I am trying to create an emotion recognition model and for that I am using Word2Vec. I have a tokenized pandas data frame x_train['Utterance'] and I have used

model = gensim.models.Word2Vec(x_train['Utterance'], min_count = 1, vector_size = 100)

to create a vocabulary. Then, I created a dictionary embeddings_index that has as key the words and as value the vector embedding. I created a new column in my data frame where every word is replaced by the respective vector.

x_train['vector'] = x_train['Utterance'].explode().map(embeddings_index).groupby(level=0).agg(list)

Finally, I used pad_sequences so that each instance of the data set is padded to the size of the instance with biggest length (because the data set initially was made of sentences of different sizes):

x_train['vector'] = tf.keras.utils.pad_sequences(x_train.vector, maxlen = 30, dtype='float64', padding='post', truncating='post', value=0).tolist()

If min_count = 1, one of the parameters of Word2Vec, everything is alright and x_train['vector'] is what I pretend, a column of the embeddings vectors of the tokenized sentences in x_train['Utterance']. However, when min_count != 1, the created vocabulary only has the words which appears more than the min_count value in x_train['Utterance']. Because of this, when creating x_train['vector'] mapping the dictionary embeddings_index, the new column will contain lists like the following [nan, [0.20900646, 0.76452744, 2.3117824], [0...., where nan corresponds to words that are not in the dictionary. Because of this nan, when using the tf.keras.utils.pad_sequences I get the following error message: ValueError: setting an array element with a sequence. The requested array has an inhomogeneous shape after 1 dimensions. The detected shape was (3,) inhomogeneous part.

I would like to remove the nan from each list but I am not being able. Tried the fillna('') however it just removes the nan but keeps an empty index on the list.
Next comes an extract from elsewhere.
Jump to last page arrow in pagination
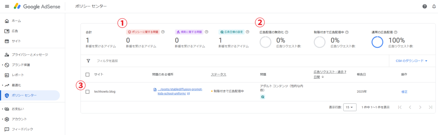Screen dimensions: 438x135 point(431,107)
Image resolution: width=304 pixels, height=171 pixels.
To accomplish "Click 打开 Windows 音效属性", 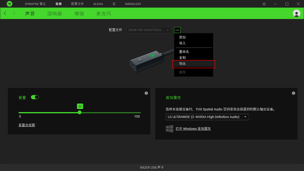I will coord(193,128).
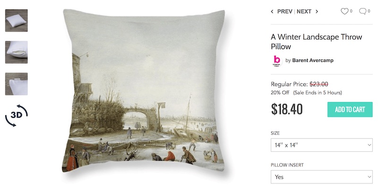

Any idea?

CodePudding user response：

It seems the problem may that x_train['Utterance'] includes a bunch of words that (after min_count trimming) aren't in the model. As a result you may be both miscalculating the true longest-text (because you're counting with unknown words), and get some nonsense values (where no word-vector was available for a low-frequency word)

The most simple fix would be to stop using the original x_train['Utterance'] as your texts for steps that will be limited to a smaller vocabulary of only those words with word-vectors. Instead, pre-filter those text to eliminate words not present in the word-vector model. For example:

cleaned_texts = [[word for word in text if word in model.wv] 
                 for text in x_train['Utterance']]

Then, only use cleaned_texts for anything driving word-vector lookups, including your calculation of the longest text.

Other notes:

you probably don't need to create your own embeddings_index dict-like object: the Word2Vec model already offers a dict-like interface, returning a word-vector per lookup key, via the instance of KeyedVectors in its .wv property.
if your other libraries or hardware considerations don't require float64 values, you might just want to stick with float32-width values – that's what the Word2Vec model will train into word-vectors, they take half as much memory, and results from these kinds of models are rarely improved, and sometimes slowed, by using higher-precisions.
you could also consider creating a FastText model instead of plain Word2Vec - such a model will always return a vector, even for unknown words, synthesized from word-fragment-vectors that it learns while training.